A tightly networked local geography reverberates throughout the exhibition. Sites such as Dessau, Zschornewitz, Berlin, Chemnitz, and Weißwasser are connected through flows of extraction, production, and consumption. On the other hand, localities such as the mine, the street, and the laboratory are almost archetypal to histories of electricity. The stories told here are also true for many places elsewhere.
The scenography of this exhibition is designed to be circular. Its elements come from the depths of the storage of the Bauhaus Dessau Foundation and will be used again once the show comes to a close. Unused solar panels allude to our ever growing energy needs and the shift to renewables but also leave a reminder that even renewables have a material cost. Today, we need a similar but different systemic approach, one that is regenerative and not dependent on systems of extraction.
What does it mean to relate to modern brightness today? A letter by Marianne Brandt, written after the devastation of the Second World War, poses a haunting question: "How far are You pushing it, Human?" The health risks of continuous artificial light exposure are widespread and well-documented, for humans and for other species. Nonetheless, our relationship to artificial illumination has become more intimate than ever before. The contradictions at the heart of modern brightness persist: promises of progress and improved living conditions shadowed by unintended consequences that continue to shape us and our environments.

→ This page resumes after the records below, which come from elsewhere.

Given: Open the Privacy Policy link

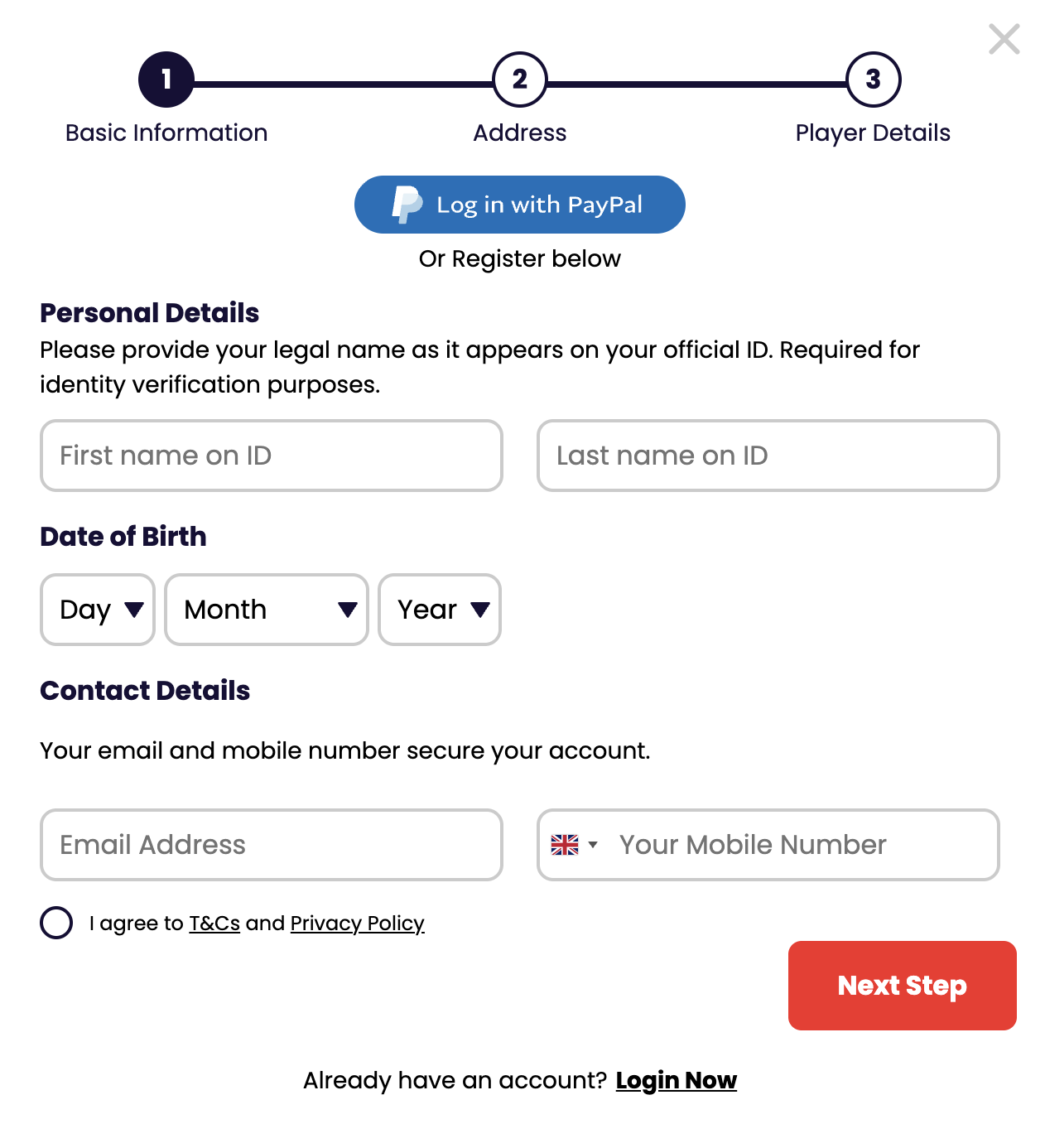Looking at the screenshot, I should (x=358, y=924).
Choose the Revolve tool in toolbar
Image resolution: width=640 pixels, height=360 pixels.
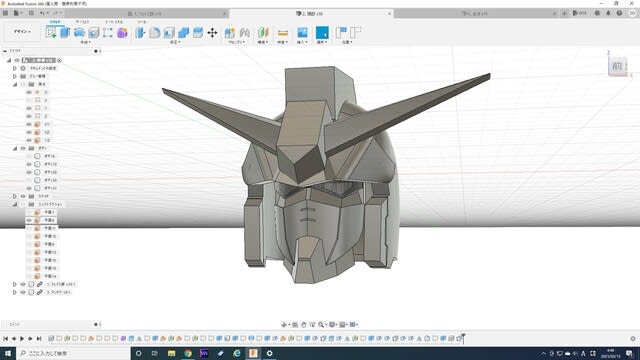tap(79, 33)
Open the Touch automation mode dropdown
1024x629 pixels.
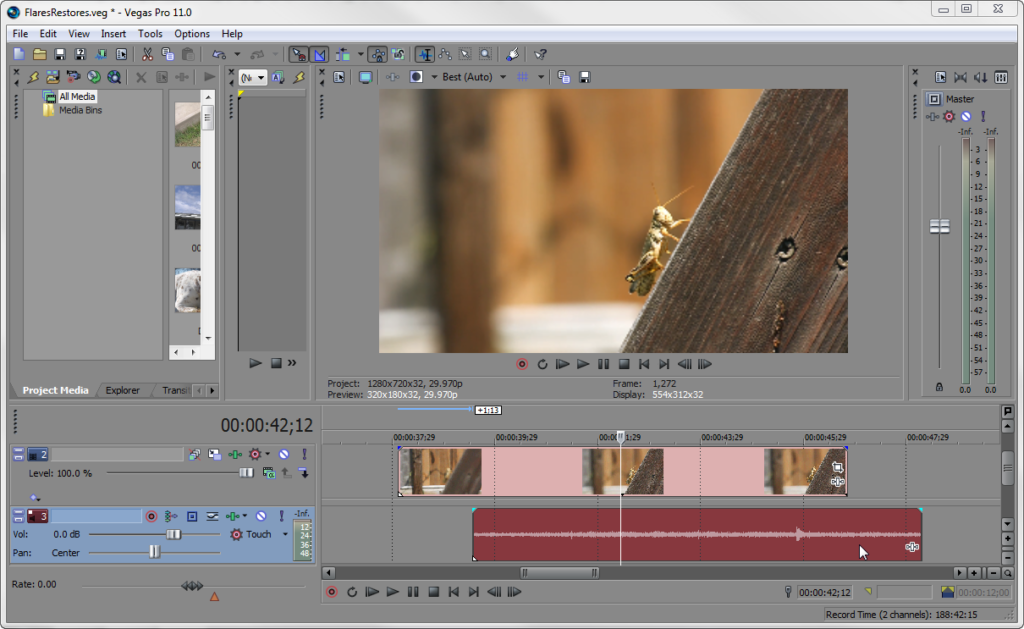285,534
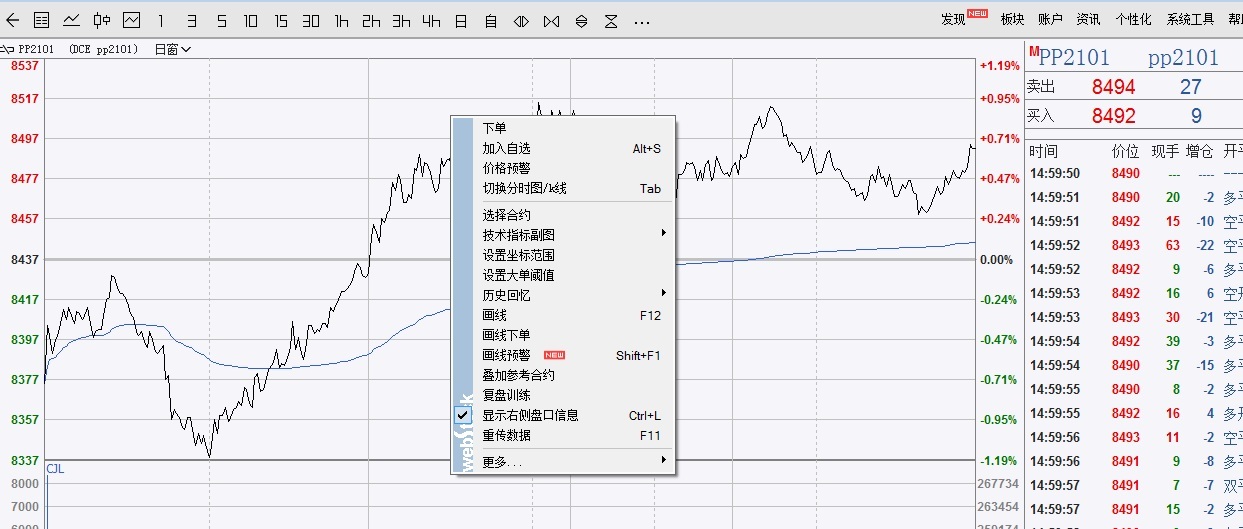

Could there be a future of designed light that counters the disruptions to biorhythms, ecosystems and life cycles caused by omnipotent brightness?
Credits:
Exhibition produced as part of Bauhaus Lab 2025 at the Bauhaus Dessau Foundation.
Exhibition Design, Research and Curation: Alina Paias, Benton Ching, Dominik Hoehn, Jorge Marinho, Lily Chishan Wong, Sofia Boarino, Sofía Nercasseau, and Valena Ammon.
Scenography: Jorge Marinho & Valena Ammon.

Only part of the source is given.